A subdued Zimbabwe inaugurate­s Mnangagwa after disputed vote

- By FARAI MUTSAKA

HARARE, Zimbabwe — Zimbabwe on Sunday inaugurate­d a president for the second time in nine months as the country once jubilant over the fall of longtime leader Robert Mugabe is now largely subdued by renewed harassment of the opposition and a bitterly disputed election.

The military-backed President Emmerson Mnangagwa, who again took the oath of office, faces the mammoth task of rebuilding a worsening economy and uniting a nation divided by a vote that many hoped would deliver change.

The 75-year-old Mnangagwa, who took power from his mentor Mugabe with the military’s help in November , said “my arms are outstretch­ed” to main opposition leader Nelson Chamisa after the constituti­onal Court on Friday rejected opposition claims of vote-rigging and upheld the president’s narrow July 30 victory.

Some supporters of the president, however, carried a makeshift coffin bearing Chamisa’s name during Sunday’s ceremony.

“In just nine months we’ve birthed a new Zimbabwe,” said Mnangagwa, who has promised democratic and economic reforms after Mugabe’s repressive 37-year rule. He opened his speech by reading a letter from the 94-year-old Mugabe, whose firing of Mnangagwa sparked November’s dramatic events, offering congratula­tions and saying he could not attend because “I’m not well.”
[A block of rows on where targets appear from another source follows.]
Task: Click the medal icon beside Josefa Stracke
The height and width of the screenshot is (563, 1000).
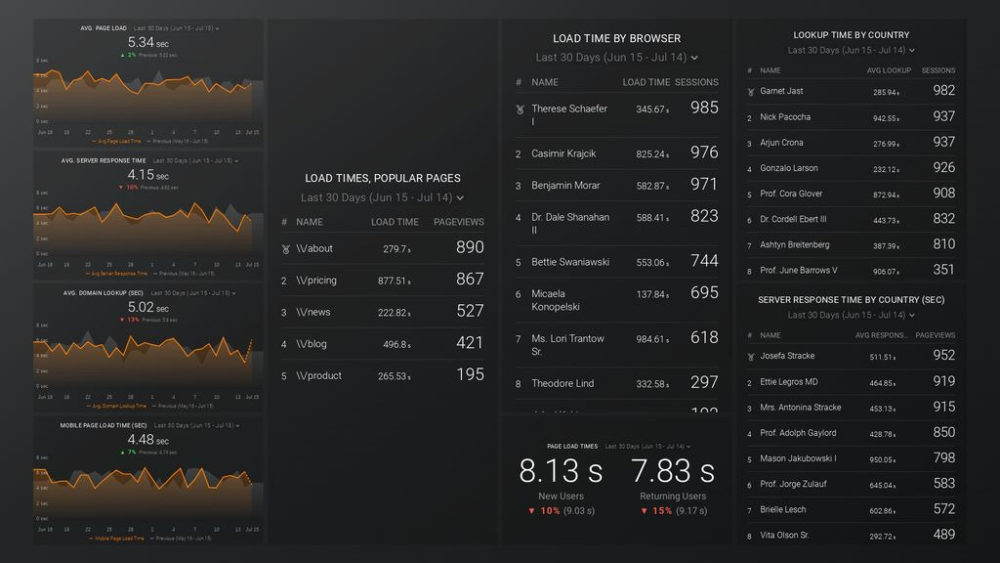Action: [x=750, y=357]
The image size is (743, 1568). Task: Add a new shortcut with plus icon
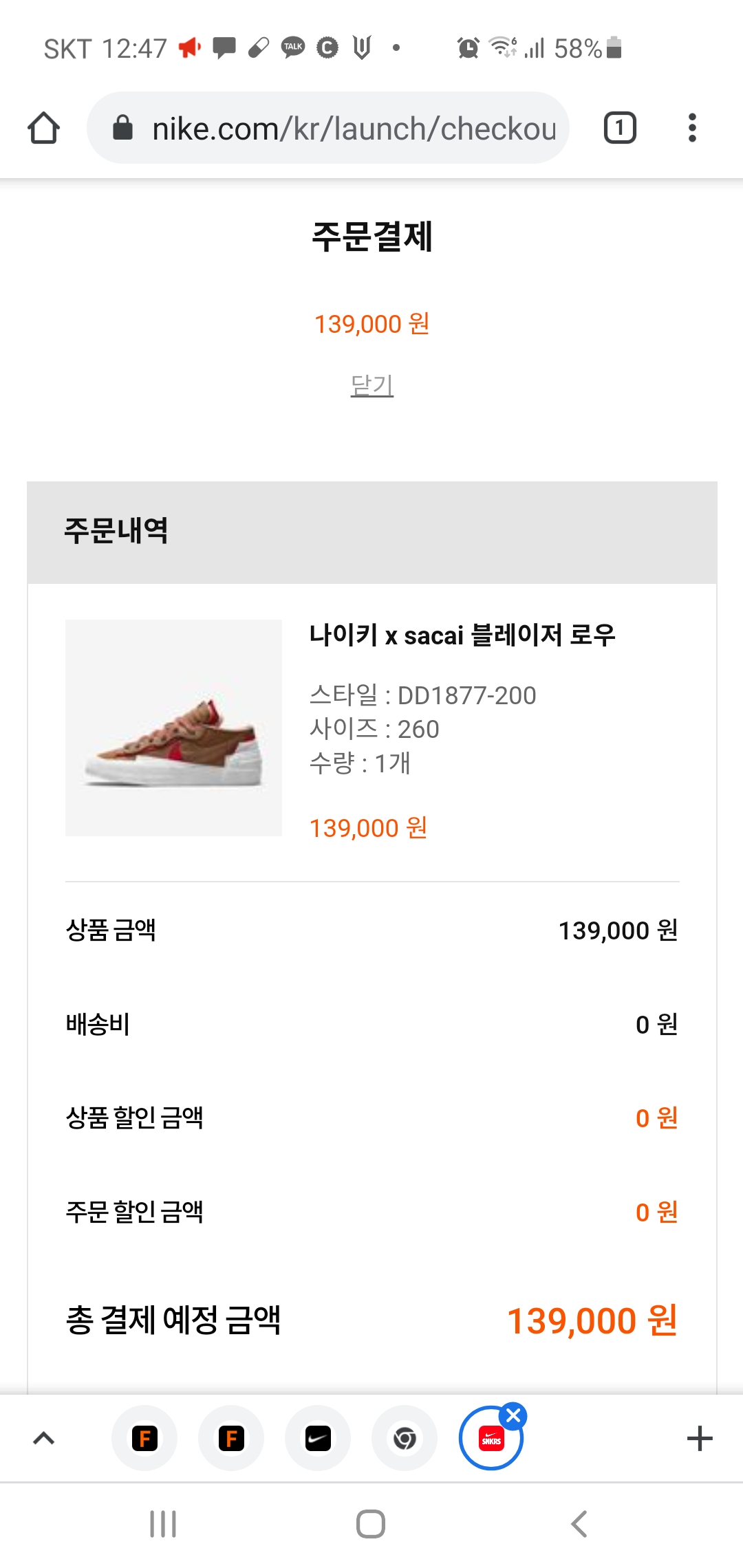pyautogui.click(x=700, y=1438)
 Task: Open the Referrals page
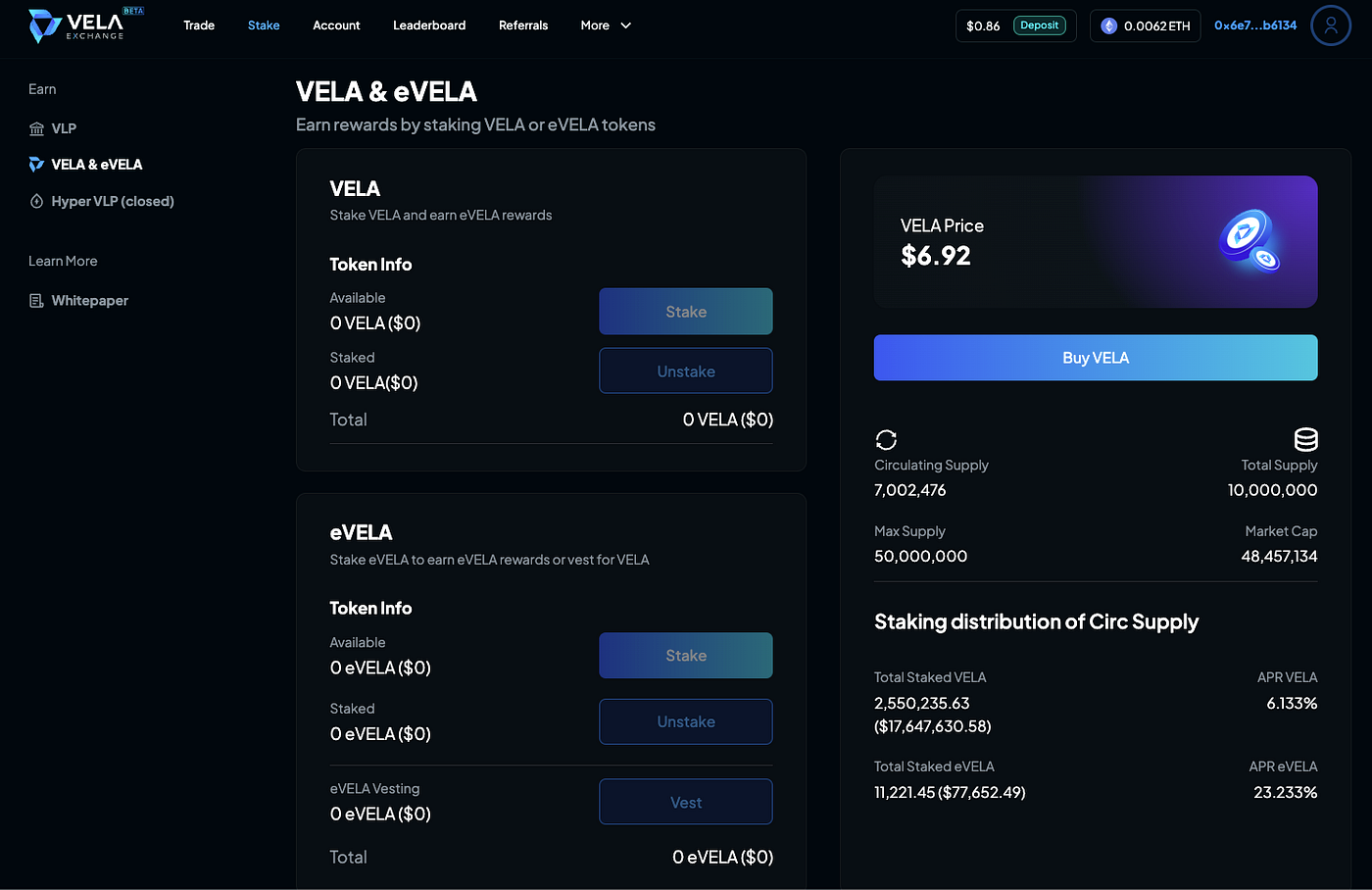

Mnangagwa told the crowd that “our democracy has indeed come of age” and he invited all political parties to unite and “develop the motherland.”

The 40-year-old Chamisa on Saturday said he respectful­ly rejects the court ruling and called the inaugurati­on “false.”

“They know they can’t invite me to a wedding where I was the one supposed to be receiving the gifts,” he said. Spokesman Nkululeko Sibanda said “we haven’t received any formal invitation.”

Ruling party spokesman Paul Mangwana criticized Chamisa over the inaugurati­on snub.

“It is important for nation-building at this critical time,” Mangwana told The Associated Press. “The problem is the (Movement for Democratic Change party) did not give us a good opposition leader, they gave us a schoolboy, so he is playing schoolboy politics.”

Upbeat supporters of the president and ruling ZANU-PF party filled the 60,000-seat National Sports Stadium in the capital, Harare, some catching buses and trucks in villages hundreds of kilometres away. The heads of state of South Africa, Congo, Rwanda and Zambia and elsewhere attended.

The mood was less enthusiast­ic in downtown Harare, an opposition stronghold. “He is not my president, why should I go?” asked one man.